Na manhã de sexta-feira, 26, os montenegrinos acordaram com a notícia de que um homem havia morrido a tiros, em casa, na Ramiro Barcelos, no Centro da cidade. Depois, descobriu-se que se tratava de um detento que havia saído há pouco do semiaberto de Novo Hamburgo para regime domiciliar. Ele tinha antecedentes por crimes como tráfico de drogas e furto/arrombamento de estabelecimento comercial.

Logo, houve quem festejou a morte: “menos um” criminoso, disseram. Este comportamento divide a população. Uns consideram que, independente de ser um criminoso já cumprindo pena segundo o que a nossa legislação impôs, não devia, ao ser assassinado, ser tratado desta forma. Sua vida não vale menos do que outras por ele ser um preso. Porém, diante da insegurança vivida pela população em geral no momento, também é compreensível essa sensação de justiça, mesmo vinda de uma forma ruim. Não é certo, não é o ideal, mas é compreensível. Afinal, estamos oprimidos diante do que os criminosos causam a uma sociedade já bastante massacrada, como é o caso da brasileira.
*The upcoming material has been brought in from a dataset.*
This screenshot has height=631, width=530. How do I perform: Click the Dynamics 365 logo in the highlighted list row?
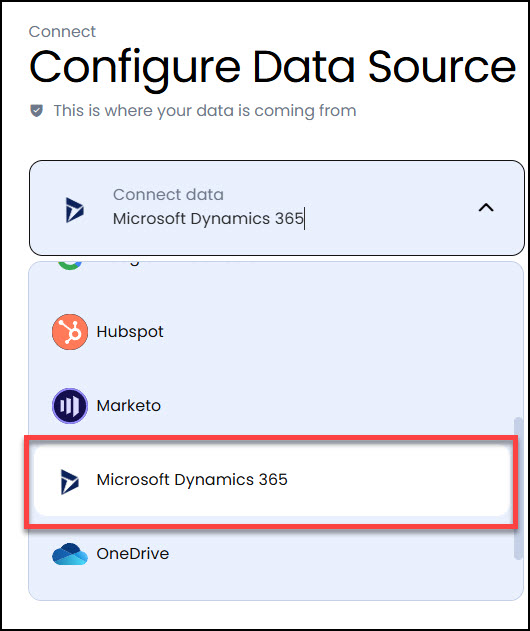point(70,482)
No sábado, outra notícia da área policial veio fortalecer esse raciocínio. Uma joalheria foi assaltada no centro de Montenegro. No momento em que os lojistas já estão sofrendo muitos prejuízos – alguns por serem obrigados a fechar, outros por não ter clientes mesmo abertos – é ainda mais intenso o golpe. Felizmente, neste caso, uma operação realizada na manhã de segunda-feira recuperou produtos e amenizou o prejuízo. Quando ocorre desta forma, com uma resposta à altura do que a sociedade espera, somos informados que, apesar de serem tempos difíceis, há esperança. As leis podem funcionar, as operações policiais podem trazer respostas. É por esse tipo de justiça que devemos esperar. Não por tiroteios onde se faz justiça ou injustiça com as próprias mãos.